Efficient magnetic hybrid ZnO-based photocatalysts for visible-light-driven removal of toxic cyanobacteria blooms and cyanotoxins

Abstract

A hybrid magnetic-ZnO-based photocatalyst platform is designed for the efficient and simultaneous sunlight-driven photoremoval of cyanobacteria and mineralization of cyanotoxins (anatoxin-A). The photocatalyst killing ability was evaluated against two types of microalgae with different morphology and toxicity, Spirulina platensis paracas and Anabaena flos-aquae. The hybrid photocatalyst Ni@ZnO@ZnS-Spirulina was synthetized by means of a multistep process using Spirulina as biotemplate. The effects of reactor geometry, magnetic actuation, and concordant architecture on photokilling ability were tested. Moreover, the prepared photocatalysts were demonstrated to be effective for the anatoxin-A degradation under artificial sunlight.
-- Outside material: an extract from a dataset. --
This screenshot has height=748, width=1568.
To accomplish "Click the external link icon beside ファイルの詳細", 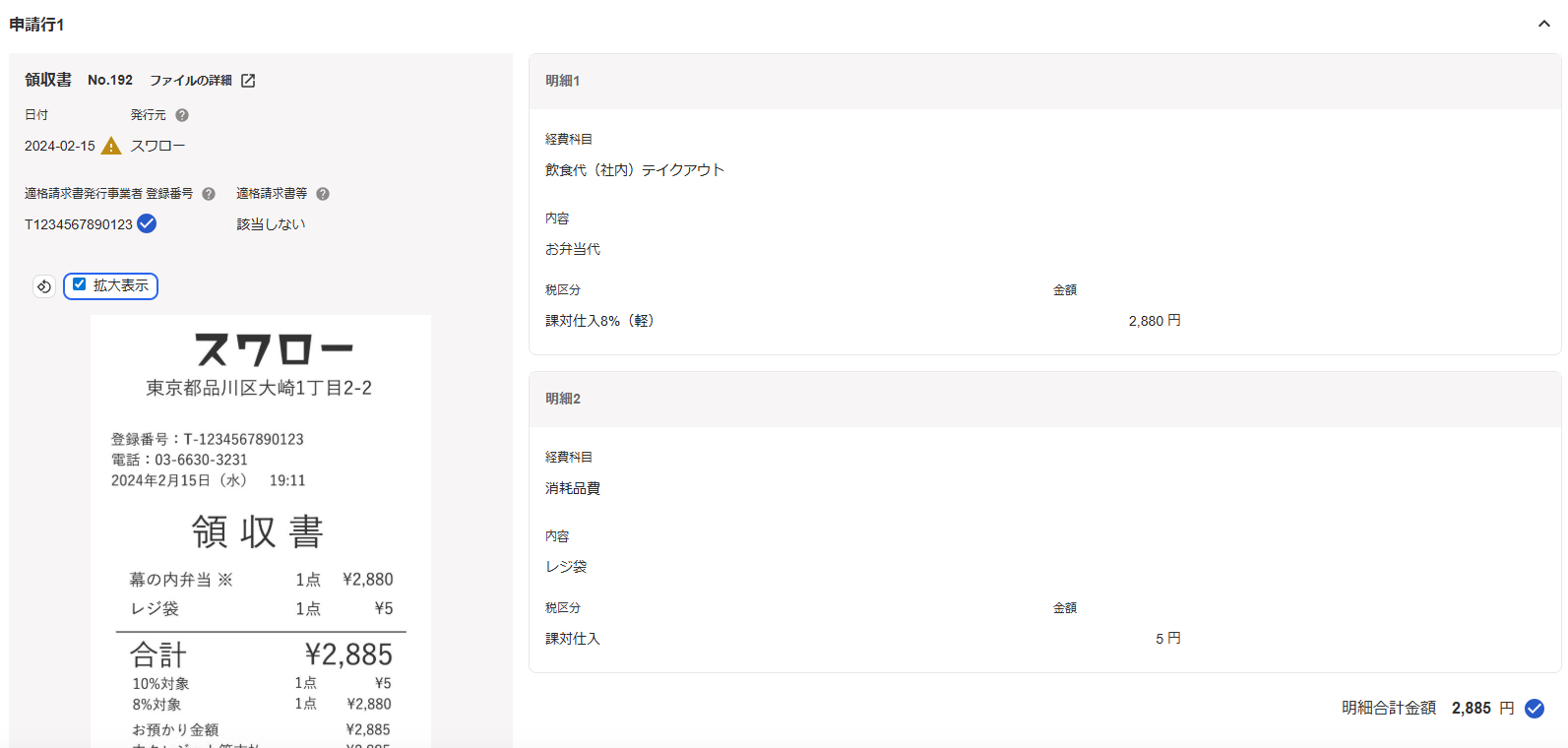I will coord(248,81).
In the interest of reducing waste content and optimizing resources, photocatalyst recycling after their useful lifetime has ended is proposed through the fabrication of microalgal biofuel-pellets. This inexpensive circular process involves multi-functional algae-based photocatalysts applied to the simultaneous destruction of algae blooms and cyanotoxins and then recycled to close the circle through cultivating biotemplates.